start

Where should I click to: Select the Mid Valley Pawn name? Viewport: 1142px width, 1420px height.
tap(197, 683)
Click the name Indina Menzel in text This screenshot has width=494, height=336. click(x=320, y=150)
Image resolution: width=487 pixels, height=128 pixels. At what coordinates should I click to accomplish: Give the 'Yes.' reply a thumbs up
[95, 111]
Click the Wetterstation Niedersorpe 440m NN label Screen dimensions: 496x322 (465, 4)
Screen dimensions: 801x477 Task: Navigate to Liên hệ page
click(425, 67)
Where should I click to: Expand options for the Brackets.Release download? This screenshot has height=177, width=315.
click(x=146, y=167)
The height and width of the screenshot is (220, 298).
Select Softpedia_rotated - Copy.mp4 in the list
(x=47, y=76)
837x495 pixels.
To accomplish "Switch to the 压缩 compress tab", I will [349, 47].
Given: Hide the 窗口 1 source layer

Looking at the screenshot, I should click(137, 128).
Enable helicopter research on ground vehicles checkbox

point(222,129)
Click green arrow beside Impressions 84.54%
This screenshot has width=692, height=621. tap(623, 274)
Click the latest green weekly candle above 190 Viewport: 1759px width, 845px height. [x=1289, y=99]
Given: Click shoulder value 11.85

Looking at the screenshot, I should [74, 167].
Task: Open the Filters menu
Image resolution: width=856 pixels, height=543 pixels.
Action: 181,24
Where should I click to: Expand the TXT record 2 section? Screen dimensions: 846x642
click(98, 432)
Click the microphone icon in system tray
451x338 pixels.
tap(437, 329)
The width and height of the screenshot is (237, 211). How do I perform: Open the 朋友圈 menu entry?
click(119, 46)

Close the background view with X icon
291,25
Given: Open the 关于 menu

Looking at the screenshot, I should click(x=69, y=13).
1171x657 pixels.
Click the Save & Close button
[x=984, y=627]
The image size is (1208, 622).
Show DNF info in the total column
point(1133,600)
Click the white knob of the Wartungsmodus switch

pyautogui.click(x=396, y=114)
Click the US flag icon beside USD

end

» **The request**
List every line above that contains the word "icon", copying each line in full. Case counts.

» **Problem solution**
Click the microphone icon in system tray
Close the background view with X icon
Click the US flag icon beside USD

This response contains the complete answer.